Mutations in two genes,
mab-1 I and
mab-11 I, have a conspicuous effect on morphogenesis of the male tail, leading to an abnormal swollen bursa (the 'Morpho-mab' phenotype). Vulval morphogenesis is also affected, so that
mab-1 and
mab-11 hermaphrodites have an enlarged, protrusive vulva (the 'P-vul' phenotype). Surprisingly, these mutations act as weak recessive suppressors of mutations in tra- 3 which cause partial masculinization of XX animals. One hypomorphic mutation of
tra-2 e1209 is also weakly suppressed, but strong ( putative null) alleles of
tra-2 are not affected (WBG 9#2:94; 1987 Meeting Abstr. p.111). Selection for reversion of
lin-29 mutants, which have a retarded heterochronic hypodermal phenotype, led to the isolation of several unlinked suppressors that acted as recessive suppressors of one
lin-29 mutant,
n546, but did not affect other
lin-29 alleles (1987 Meeting Abstr. p. 84; WBG contribution by A.P. & V.A., this issue). Conversations at the 1987 Worm Meeting (also involving Michael Shen and Andrew Fire) suggested that some of the
lin-29 suppressors might be morpho-mabs.
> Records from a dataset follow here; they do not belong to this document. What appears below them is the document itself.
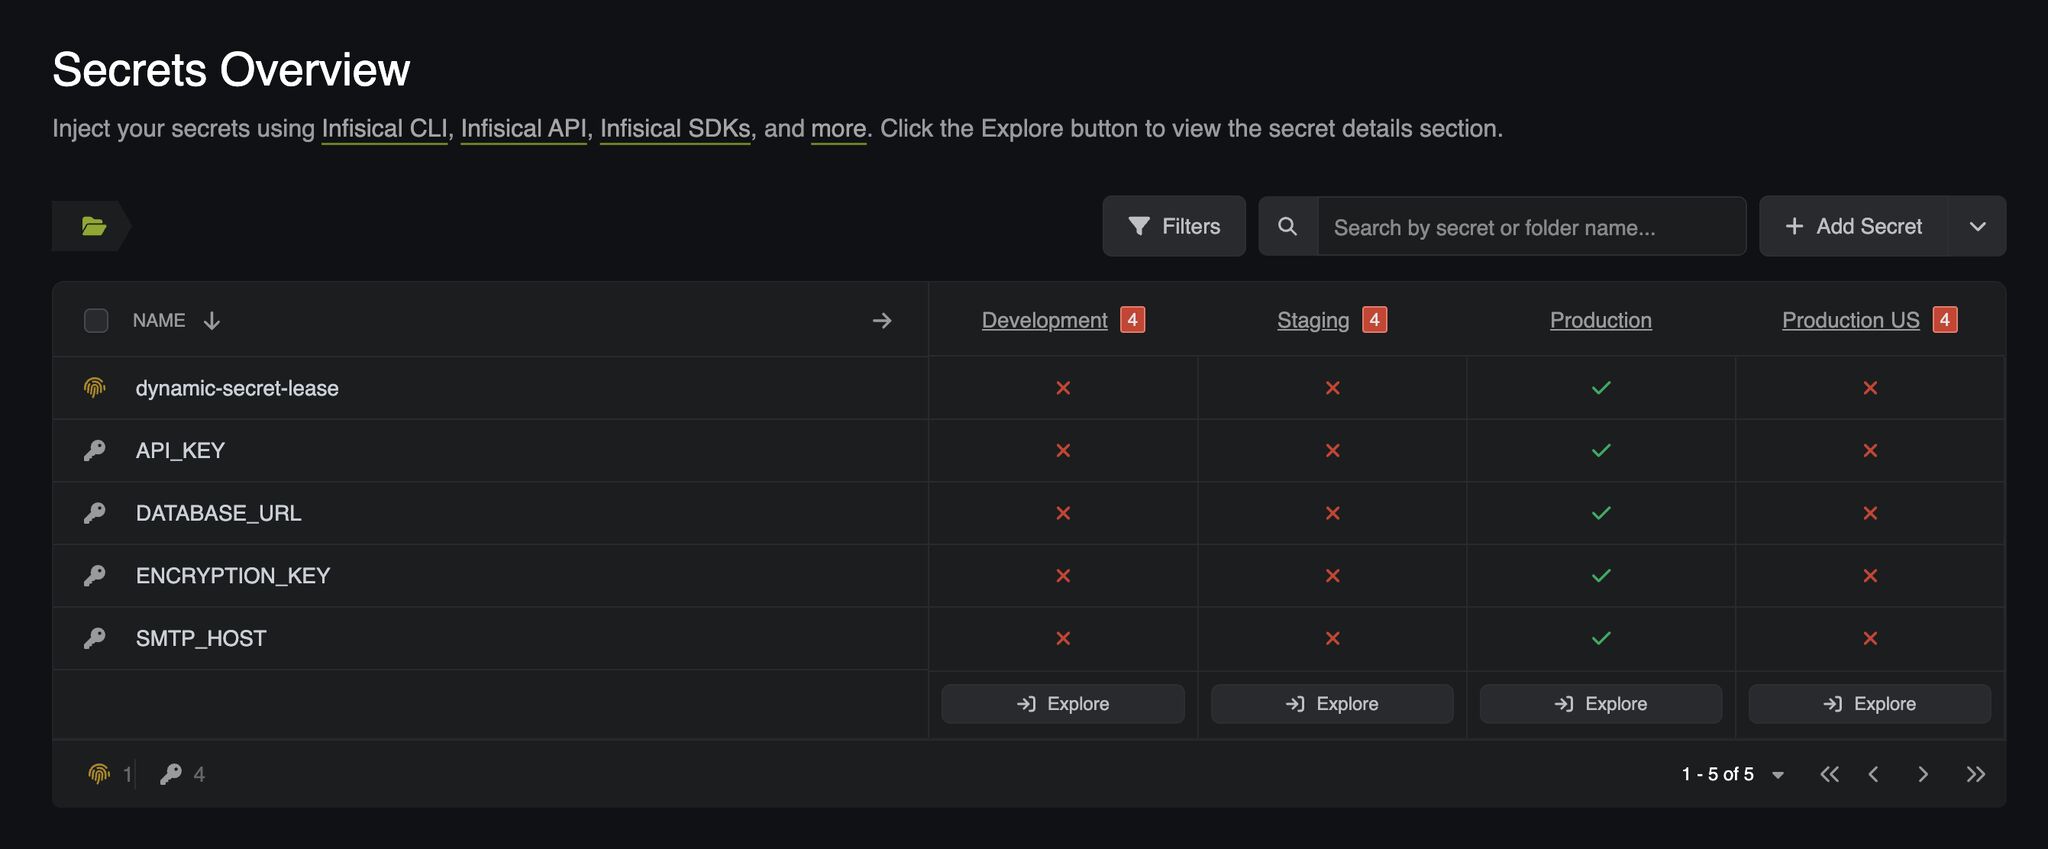Go to the previous page arrow

pyautogui.click(x=1874, y=774)
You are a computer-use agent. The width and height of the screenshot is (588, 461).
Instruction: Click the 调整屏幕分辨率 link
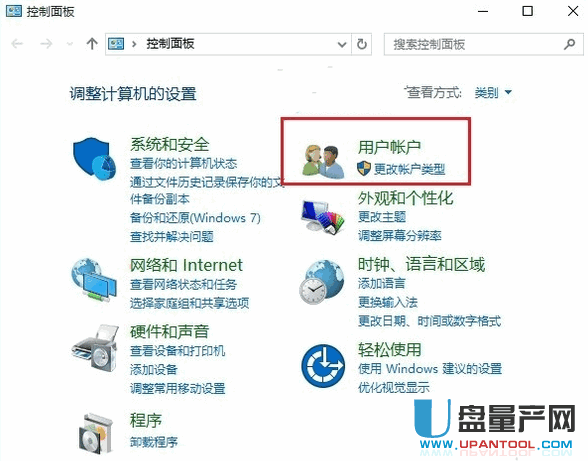[x=400, y=236]
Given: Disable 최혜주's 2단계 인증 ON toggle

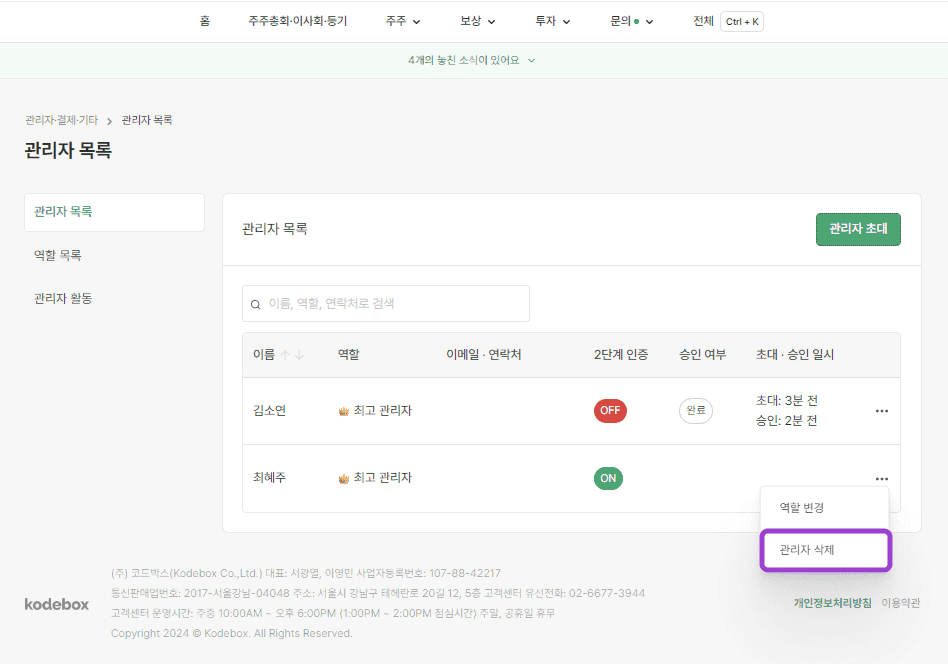Looking at the screenshot, I should pos(608,478).
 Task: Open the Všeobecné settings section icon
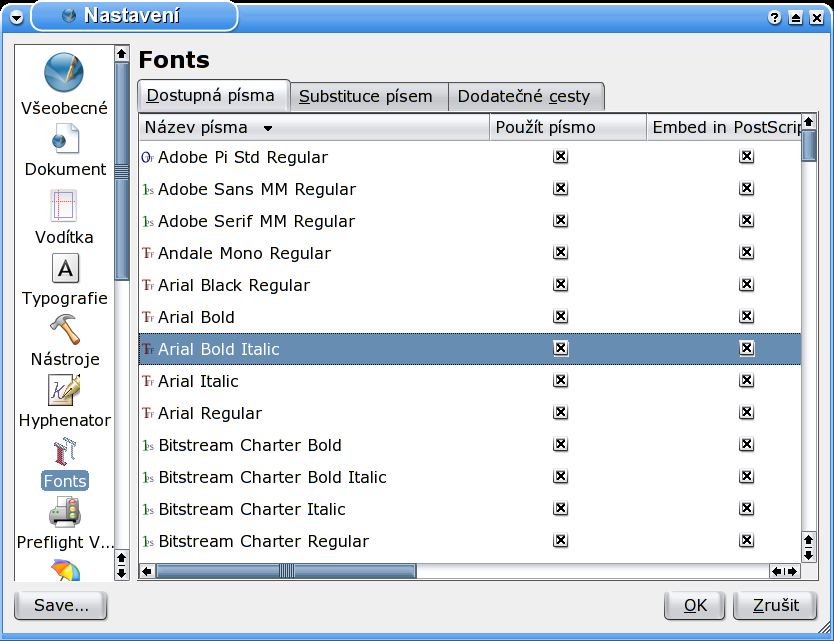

This is the case:
ma129 is an allele of
mab-1 and
ma123 is an allele of
mab-11. Both were isolated as
n546 suppressors, but also suppress
tra-2(
e1209). Conversely, the reference alleles of
mab-1 and
mab-11 (
e1228 and
e2008) act as good suppressors of
n546. Two other suppressors obtained by the
n546 reversion also have a Morpho-mab phenotype and suppress
e1209. These identify new loci:
ma117 maps to LGIV, near
unc-5 and is assigned to
mab-13 while
ma116 maps to LGV, near
dpy-11 and is assigned to
mab-14. All mutations at these four loci (
mab-1 (seven alleles),
mab-11 (seven alleles),
mab-13 ( two alleles),
mab-14 (one allele)) appear to have much the same Morpho- mab and P-vul phenotypes and (when tested) act equally well as suppressors of
e1209 or
n546 irrespective of how they were isolated. Mutations of
mab-1 and
mab-11 appear to be fairly frequent, and their phenotypes are recessive, but we do not know if they are simple loss- of-function alleles. These mutations behave as allele-specific suppressors for two apparently unrelated genes, which makes it possible that they are informational suppressors of some kind. If this is so, then they may be encountered in the course of other reversion screens. How the suppression is working is entirely unclear, but it may be significant that the suppressed
tra-2 allele is hypomorphic (and
tra-3 mutations can be regarded as honorary
tra-2 hypomorphs). Perhaps
e1209 and
n546 both produce very unstable proteins, and the suppression occurs because protein degradation occurs more slowly in
mab-1 etc. Other possibilities can be envisaged. None of these hypotheses provides a good explanation of the bursal and vulval abnormalities. Other unexplained interactions have been encountered. For example,
mab-1 and
mab-11 enhance, rather than suppress, the paralysed phenotype of
unc-54 mutations such as
e190 and
e1300. Enhancement effects have also been observed with certain
tra-1 alleles (see WBG contribution by J.H., this issue).